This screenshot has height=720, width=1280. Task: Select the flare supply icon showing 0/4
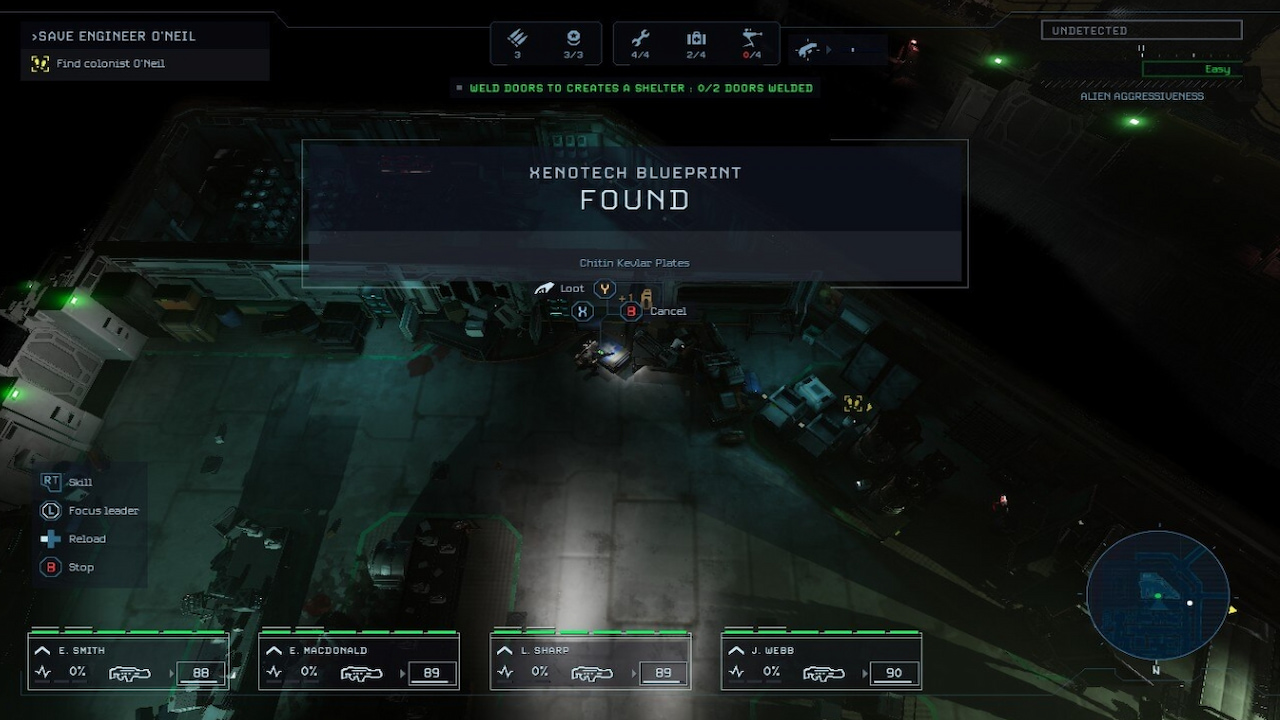point(750,37)
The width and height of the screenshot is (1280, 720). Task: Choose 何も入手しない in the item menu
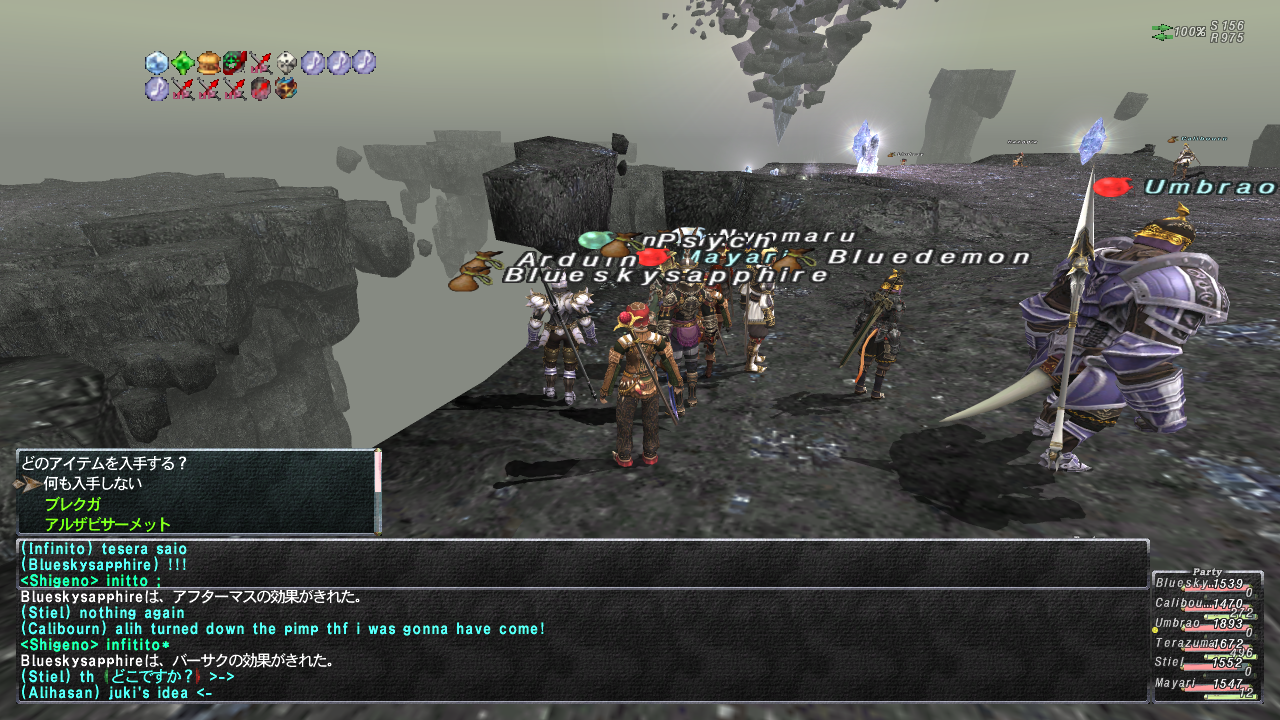coord(92,484)
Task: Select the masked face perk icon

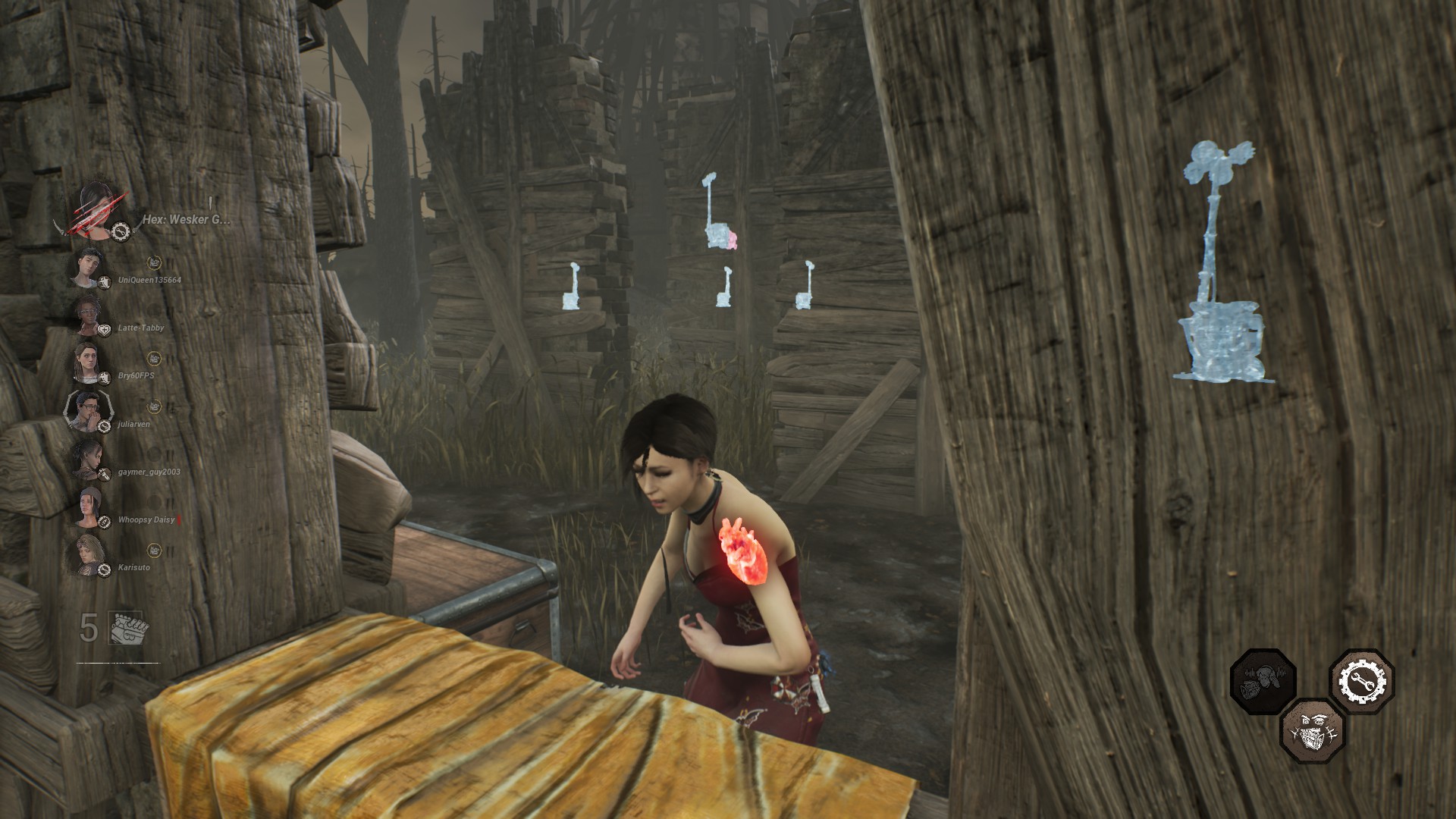Action: tap(1312, 731)
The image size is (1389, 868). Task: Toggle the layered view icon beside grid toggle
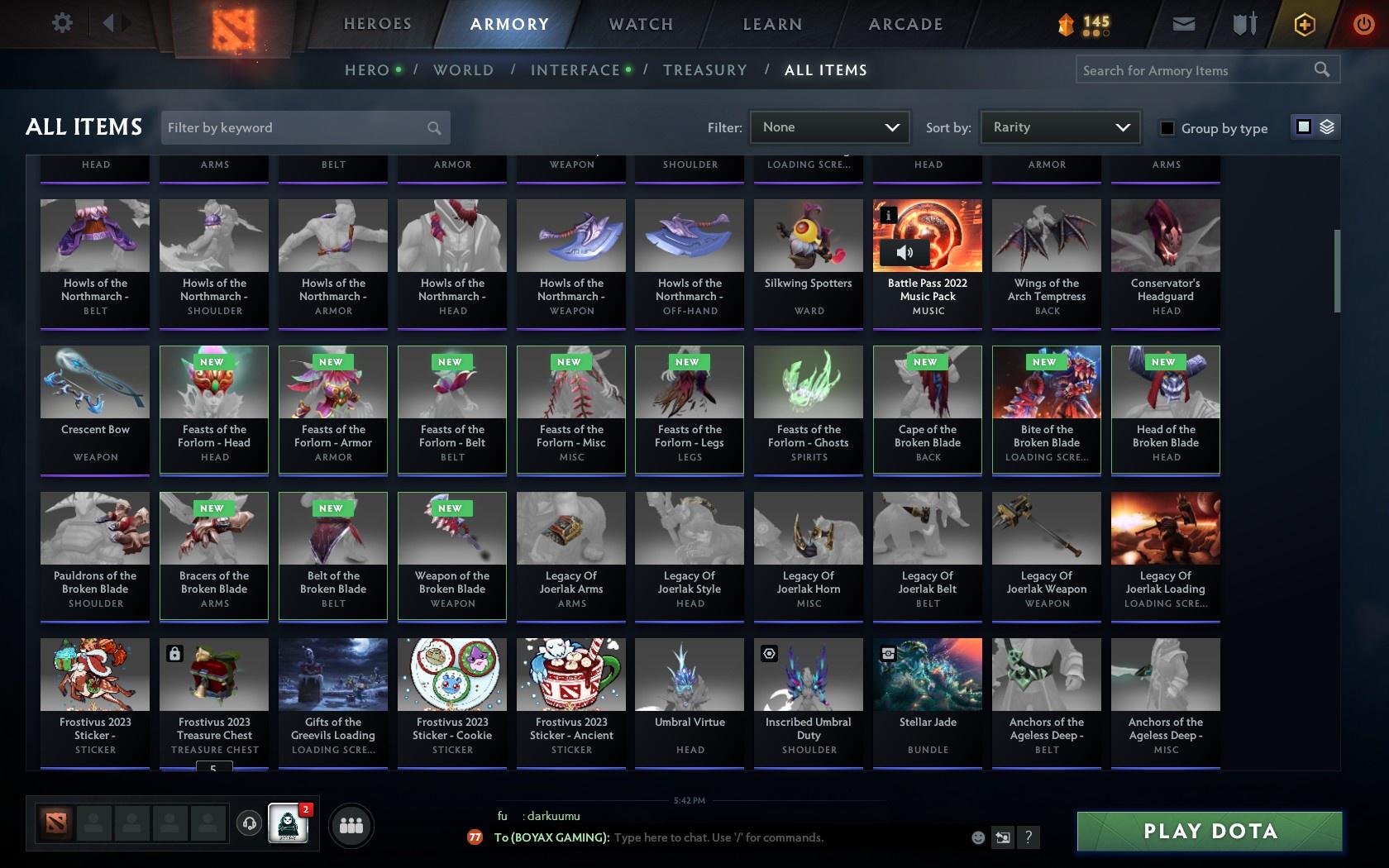pos(1326,127)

- What you should do
Scale the stretch of the listing from the line containing "The width and" through its end by rewriting every line, requests included, with each coordinate in the answers multiplied by 1.95 and rounded to a whole number, halves rounding up. Leave out the pictures.

- Reply to the exercise
The width and height of the screenshot is (1280, 720). Task: Choose 何も入手しない in the item menu
coord(179,944)
Task: Select the masked face perk icon

Action: tap(2558, 1425)
The image size is (1389, 868). Task: Toggle the layered view icon beside grid toggle
pos(2586,248)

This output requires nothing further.